Given task:
Edit the listing from the line with "The width and height of the screenshot is (1920, 870)." up to and including the line with "click(904, 131)". Change "dropdown menu" to "drop-down menu", keep everything else as it is, and give back only those lines.

Stored items from a collection:
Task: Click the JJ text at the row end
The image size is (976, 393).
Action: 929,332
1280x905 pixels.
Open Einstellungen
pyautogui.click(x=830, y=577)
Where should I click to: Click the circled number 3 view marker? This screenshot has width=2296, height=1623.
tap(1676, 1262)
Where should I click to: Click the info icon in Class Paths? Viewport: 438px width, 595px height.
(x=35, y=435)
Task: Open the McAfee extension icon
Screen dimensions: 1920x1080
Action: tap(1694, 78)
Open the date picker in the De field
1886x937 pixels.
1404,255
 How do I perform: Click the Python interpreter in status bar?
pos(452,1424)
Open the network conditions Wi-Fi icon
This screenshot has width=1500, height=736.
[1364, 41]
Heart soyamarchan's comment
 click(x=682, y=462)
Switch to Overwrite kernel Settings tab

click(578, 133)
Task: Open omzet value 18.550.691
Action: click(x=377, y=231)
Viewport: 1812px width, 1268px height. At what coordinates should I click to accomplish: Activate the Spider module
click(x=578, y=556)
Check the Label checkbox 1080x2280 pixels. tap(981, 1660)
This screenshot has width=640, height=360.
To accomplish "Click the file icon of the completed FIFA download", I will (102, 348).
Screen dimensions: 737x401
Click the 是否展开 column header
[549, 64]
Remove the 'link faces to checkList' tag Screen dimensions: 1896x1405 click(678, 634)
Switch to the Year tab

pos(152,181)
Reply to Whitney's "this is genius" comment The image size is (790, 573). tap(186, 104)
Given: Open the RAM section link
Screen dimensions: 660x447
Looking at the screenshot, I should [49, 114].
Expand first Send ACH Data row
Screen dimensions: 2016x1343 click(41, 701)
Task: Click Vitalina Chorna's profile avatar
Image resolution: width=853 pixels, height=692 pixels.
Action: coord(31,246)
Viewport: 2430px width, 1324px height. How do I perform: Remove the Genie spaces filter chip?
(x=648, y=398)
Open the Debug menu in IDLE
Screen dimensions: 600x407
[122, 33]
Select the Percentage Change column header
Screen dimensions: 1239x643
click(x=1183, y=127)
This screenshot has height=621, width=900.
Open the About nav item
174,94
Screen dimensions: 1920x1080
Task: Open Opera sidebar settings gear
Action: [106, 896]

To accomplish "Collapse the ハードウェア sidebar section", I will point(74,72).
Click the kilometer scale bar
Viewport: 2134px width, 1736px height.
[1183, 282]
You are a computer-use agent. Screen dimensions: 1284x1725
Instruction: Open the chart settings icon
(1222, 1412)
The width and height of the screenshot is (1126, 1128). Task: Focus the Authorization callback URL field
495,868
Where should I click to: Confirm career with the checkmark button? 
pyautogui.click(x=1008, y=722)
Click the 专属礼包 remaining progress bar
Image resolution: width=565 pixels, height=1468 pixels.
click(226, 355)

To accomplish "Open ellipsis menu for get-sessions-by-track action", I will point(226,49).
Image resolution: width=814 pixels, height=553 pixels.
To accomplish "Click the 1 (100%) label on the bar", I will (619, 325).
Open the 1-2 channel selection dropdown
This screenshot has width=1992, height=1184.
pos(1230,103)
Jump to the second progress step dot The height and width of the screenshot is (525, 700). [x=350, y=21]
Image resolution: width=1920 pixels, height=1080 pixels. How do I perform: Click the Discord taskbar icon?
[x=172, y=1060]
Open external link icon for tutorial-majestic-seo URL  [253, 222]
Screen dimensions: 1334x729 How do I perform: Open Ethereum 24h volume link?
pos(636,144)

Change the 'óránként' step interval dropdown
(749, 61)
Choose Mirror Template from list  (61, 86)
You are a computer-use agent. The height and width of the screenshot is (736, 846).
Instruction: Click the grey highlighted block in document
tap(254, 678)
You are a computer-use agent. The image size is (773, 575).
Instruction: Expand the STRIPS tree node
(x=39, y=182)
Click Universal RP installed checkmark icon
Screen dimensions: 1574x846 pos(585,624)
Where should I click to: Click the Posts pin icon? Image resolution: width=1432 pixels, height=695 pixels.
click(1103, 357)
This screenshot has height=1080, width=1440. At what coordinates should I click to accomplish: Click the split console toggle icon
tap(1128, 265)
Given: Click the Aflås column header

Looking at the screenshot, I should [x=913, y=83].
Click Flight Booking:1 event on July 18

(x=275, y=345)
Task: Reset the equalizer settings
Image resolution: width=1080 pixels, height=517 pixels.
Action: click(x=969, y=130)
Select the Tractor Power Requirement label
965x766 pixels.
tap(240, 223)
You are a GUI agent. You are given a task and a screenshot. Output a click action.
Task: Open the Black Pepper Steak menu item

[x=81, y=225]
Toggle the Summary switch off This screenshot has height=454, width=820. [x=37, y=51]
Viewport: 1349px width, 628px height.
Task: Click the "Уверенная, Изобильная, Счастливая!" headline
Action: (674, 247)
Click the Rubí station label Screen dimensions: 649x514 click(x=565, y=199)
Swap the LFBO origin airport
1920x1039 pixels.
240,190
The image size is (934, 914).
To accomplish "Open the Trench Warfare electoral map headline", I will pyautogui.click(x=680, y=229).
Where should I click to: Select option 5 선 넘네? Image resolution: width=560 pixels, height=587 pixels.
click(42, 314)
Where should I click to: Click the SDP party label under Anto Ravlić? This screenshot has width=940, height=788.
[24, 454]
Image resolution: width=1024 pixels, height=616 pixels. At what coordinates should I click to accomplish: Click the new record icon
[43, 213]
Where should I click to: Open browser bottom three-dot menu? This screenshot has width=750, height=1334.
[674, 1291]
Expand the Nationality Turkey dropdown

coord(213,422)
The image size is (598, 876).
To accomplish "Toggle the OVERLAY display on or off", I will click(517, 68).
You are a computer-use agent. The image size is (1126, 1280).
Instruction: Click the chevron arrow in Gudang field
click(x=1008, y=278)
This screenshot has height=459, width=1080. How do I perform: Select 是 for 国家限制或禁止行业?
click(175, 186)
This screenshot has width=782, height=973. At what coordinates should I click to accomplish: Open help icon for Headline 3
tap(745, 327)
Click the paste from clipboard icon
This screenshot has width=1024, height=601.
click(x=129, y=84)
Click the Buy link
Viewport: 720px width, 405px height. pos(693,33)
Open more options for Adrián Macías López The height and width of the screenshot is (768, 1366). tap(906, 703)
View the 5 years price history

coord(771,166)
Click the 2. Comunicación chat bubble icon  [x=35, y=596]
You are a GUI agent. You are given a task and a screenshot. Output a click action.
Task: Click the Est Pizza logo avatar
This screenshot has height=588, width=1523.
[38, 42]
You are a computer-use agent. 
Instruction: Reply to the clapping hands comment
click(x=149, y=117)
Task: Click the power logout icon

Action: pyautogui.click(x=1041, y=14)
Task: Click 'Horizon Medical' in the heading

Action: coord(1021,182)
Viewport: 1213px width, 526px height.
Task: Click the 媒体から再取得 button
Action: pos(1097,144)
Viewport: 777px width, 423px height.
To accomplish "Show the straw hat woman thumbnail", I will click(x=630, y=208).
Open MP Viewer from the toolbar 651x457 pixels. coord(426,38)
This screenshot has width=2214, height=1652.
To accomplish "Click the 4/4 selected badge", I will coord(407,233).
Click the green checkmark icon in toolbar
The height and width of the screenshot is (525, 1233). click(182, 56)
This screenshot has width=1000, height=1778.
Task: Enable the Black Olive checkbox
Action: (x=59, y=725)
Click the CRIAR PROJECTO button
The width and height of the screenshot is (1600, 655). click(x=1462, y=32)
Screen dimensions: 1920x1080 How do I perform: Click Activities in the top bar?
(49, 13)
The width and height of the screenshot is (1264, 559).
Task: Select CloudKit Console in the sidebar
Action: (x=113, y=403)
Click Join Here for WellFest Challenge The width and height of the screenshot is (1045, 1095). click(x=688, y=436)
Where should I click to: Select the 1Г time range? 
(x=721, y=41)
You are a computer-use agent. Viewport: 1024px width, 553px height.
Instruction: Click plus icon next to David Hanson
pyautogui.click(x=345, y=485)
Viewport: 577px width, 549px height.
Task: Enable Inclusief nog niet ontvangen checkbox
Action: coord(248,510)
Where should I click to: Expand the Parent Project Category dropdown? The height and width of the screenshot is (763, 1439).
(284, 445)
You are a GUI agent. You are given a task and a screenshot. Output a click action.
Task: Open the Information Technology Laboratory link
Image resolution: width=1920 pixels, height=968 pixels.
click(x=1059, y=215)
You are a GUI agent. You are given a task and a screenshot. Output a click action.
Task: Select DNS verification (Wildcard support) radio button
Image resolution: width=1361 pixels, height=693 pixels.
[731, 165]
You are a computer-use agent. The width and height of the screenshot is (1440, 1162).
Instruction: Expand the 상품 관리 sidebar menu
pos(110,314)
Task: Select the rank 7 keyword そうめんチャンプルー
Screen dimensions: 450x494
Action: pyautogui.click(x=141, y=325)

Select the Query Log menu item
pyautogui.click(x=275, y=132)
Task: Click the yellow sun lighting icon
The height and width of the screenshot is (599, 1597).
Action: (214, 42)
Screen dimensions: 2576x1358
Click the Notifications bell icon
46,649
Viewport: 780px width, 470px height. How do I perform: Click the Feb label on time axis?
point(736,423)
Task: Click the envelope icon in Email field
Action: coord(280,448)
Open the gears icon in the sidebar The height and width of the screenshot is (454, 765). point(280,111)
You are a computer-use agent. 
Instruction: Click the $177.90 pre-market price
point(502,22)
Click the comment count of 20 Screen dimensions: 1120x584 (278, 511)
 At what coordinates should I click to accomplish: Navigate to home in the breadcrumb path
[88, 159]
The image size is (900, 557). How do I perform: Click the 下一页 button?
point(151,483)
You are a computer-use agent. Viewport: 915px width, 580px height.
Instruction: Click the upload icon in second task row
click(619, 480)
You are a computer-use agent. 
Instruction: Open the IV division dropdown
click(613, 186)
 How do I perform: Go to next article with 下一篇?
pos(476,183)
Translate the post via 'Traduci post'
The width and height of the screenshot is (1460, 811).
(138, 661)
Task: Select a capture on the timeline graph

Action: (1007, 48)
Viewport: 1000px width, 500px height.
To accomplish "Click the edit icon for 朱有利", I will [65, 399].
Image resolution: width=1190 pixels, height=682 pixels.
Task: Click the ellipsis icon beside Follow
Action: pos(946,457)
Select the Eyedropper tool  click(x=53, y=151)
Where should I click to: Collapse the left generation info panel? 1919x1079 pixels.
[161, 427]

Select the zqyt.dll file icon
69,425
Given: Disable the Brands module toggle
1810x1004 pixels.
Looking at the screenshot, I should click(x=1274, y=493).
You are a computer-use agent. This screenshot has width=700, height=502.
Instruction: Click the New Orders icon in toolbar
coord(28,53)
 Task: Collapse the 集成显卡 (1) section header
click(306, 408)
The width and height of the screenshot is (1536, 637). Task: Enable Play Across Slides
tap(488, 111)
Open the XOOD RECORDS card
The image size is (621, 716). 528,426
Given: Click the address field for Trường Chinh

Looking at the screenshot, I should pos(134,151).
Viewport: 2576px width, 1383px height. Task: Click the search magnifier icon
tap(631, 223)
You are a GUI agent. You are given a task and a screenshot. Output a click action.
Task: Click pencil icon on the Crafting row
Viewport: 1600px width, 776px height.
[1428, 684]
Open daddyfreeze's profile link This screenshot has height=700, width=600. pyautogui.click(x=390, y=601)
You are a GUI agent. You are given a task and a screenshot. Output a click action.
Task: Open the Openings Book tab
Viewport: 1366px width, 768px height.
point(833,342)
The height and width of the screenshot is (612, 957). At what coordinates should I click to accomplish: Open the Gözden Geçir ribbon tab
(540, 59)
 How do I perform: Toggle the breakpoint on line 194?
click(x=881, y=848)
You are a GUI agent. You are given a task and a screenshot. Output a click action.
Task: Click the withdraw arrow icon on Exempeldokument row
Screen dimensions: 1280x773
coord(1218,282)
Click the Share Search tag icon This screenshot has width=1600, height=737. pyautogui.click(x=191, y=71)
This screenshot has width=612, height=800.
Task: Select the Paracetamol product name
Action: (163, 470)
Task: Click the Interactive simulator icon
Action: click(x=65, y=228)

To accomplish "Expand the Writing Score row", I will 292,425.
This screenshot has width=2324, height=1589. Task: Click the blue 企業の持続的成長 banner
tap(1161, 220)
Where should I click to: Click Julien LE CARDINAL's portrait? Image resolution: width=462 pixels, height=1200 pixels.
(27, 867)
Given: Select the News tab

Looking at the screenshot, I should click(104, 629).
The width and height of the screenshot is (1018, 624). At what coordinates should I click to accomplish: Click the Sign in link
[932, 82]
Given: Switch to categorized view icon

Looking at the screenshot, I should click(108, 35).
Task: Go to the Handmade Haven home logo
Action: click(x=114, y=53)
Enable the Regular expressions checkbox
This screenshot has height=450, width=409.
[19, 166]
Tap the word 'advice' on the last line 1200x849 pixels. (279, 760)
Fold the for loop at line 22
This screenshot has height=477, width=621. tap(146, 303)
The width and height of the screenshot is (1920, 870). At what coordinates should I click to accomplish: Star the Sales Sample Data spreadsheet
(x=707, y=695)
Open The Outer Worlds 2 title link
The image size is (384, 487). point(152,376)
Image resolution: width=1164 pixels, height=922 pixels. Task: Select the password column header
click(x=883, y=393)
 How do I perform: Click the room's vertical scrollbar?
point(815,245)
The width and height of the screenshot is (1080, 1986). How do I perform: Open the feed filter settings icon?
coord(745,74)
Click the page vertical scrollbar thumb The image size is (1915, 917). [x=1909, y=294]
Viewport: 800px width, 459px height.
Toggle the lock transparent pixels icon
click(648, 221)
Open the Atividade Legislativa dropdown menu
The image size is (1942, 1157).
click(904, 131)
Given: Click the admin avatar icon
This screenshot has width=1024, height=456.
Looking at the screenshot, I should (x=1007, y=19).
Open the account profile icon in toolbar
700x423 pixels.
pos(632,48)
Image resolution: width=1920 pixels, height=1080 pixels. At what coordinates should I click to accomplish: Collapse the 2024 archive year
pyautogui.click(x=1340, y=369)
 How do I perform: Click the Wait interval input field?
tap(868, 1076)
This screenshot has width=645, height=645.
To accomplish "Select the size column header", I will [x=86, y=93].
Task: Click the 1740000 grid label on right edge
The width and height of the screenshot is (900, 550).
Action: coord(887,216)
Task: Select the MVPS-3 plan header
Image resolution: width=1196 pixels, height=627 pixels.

Answer to this exercise:
The width and height of the screenshot is (1920, 870). At what coordinates should I click to accomplish: Star the Sales Sample Data spreadsheet
(x=707, y=695)
Open The Outer Worlds 2 title link
The image size is (384, 487). point(152,376)
Image resolution: width=1164 pixels, height=922 pixels. Task: Select the password column header
click(x=883, y=393)
 How do I perform: Click the room's vertical scrollbar?
point(815,245)
The width and height of the screenshot is (1080, 1986). How do I perform: Open the feed filter settings icon?
coord(745,74)
Click the page vertical scrollbar thumb The image size is (1915, 917). [x=1909, y=294]
Viewport: 800px width, 459px height.
Toggle the lock transparent pixels icon
click(648, 221)
Open the Atividade Legislativa drop-down menu
The image size is (1942, 1157).
click(904, 131)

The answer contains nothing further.